On s’est plaint que ces prescriptions n’étaient pas observées, que beaucoup d’établissements n’en tenaient aucun compte. Le rapport déclare qu’il résulte d’une inspection minutieuse que l’enseignement de la gymnastique a fait des progrès très réels quant à ses méthodes et au nombre des enfants qui le reçoivent.

On voit, en somme, que les écoliers allemands ne sont pas surchargés de travail comme on se plaît quelquefois à se les représenter. Il y a eu chez nos voisins cet avantage, si c’en est un, que les programmes n’ont pas été modifiés depuis un demi-siècle, que l’infiltration de sciences diverses qui des universités ont pénétré dans l’école s’est faite peu à peu, insensiblement. Ils n’ont innové que le moins possible.

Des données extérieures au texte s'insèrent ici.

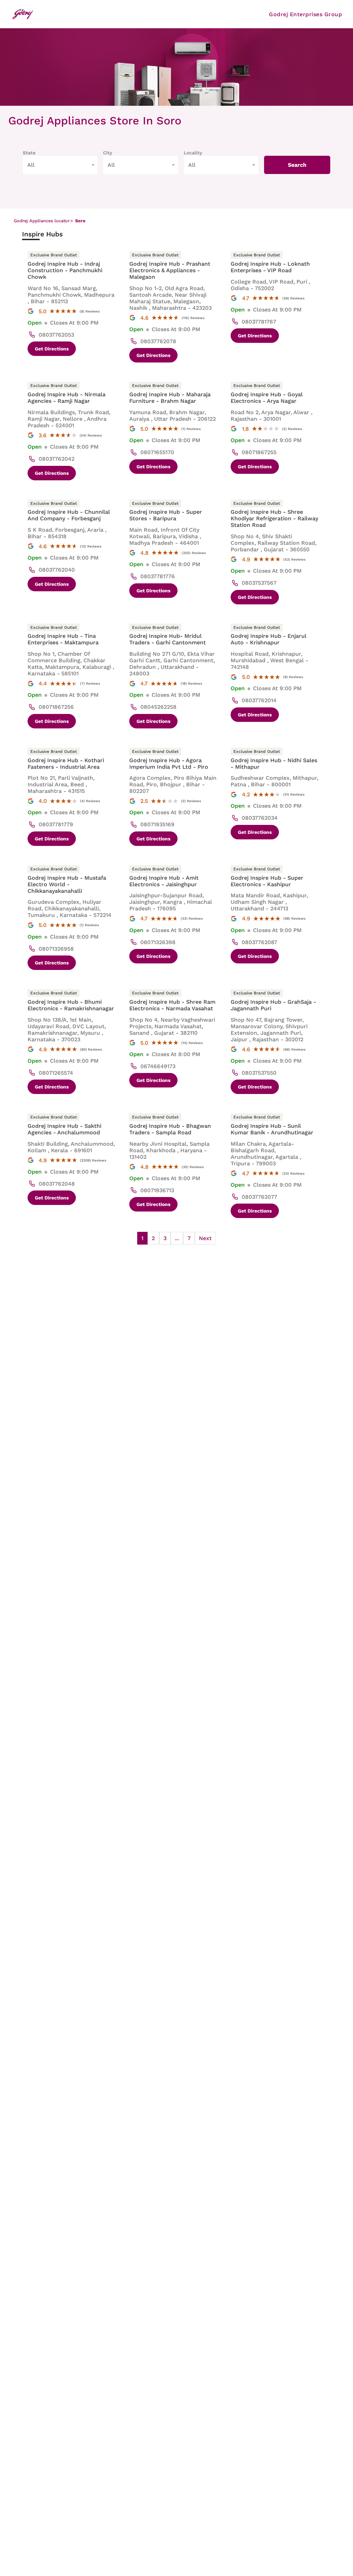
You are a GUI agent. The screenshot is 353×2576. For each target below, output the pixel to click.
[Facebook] (118, 14)
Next (205, 1238)
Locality (193, 152)
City (107, 152)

Nous avons eu, nous, un monde à soulever, à transformer. Nous avons abordé de front le redoutable problème que pose aux éducateurs l’avènement de la démocratie succédant aux classes privilégiées, que de longs loisirs et des carrières assurées mettaient à l’abri de le lutte pour la vie. Depuis trente ans, depuis vingt ans, depuis 1870 surtout, le problème est devenu chez nous plus pressant, plus aigu. Nous avons dû nous hâter, aller vite, et il est possible que dans notre désir de trop bien faire nous ayons surchargé les études d’un poids qu’il faut songer à diminuer.

La question ne se présente donc pas absolument de la même manière de l’autre côté du Rhin que chez nous. Mais il y a néanmoins assez d’éléments semblables des deux parts pour que nous ayons quelque profit à savoir comment elle est envisagée et résolue en Allemagne.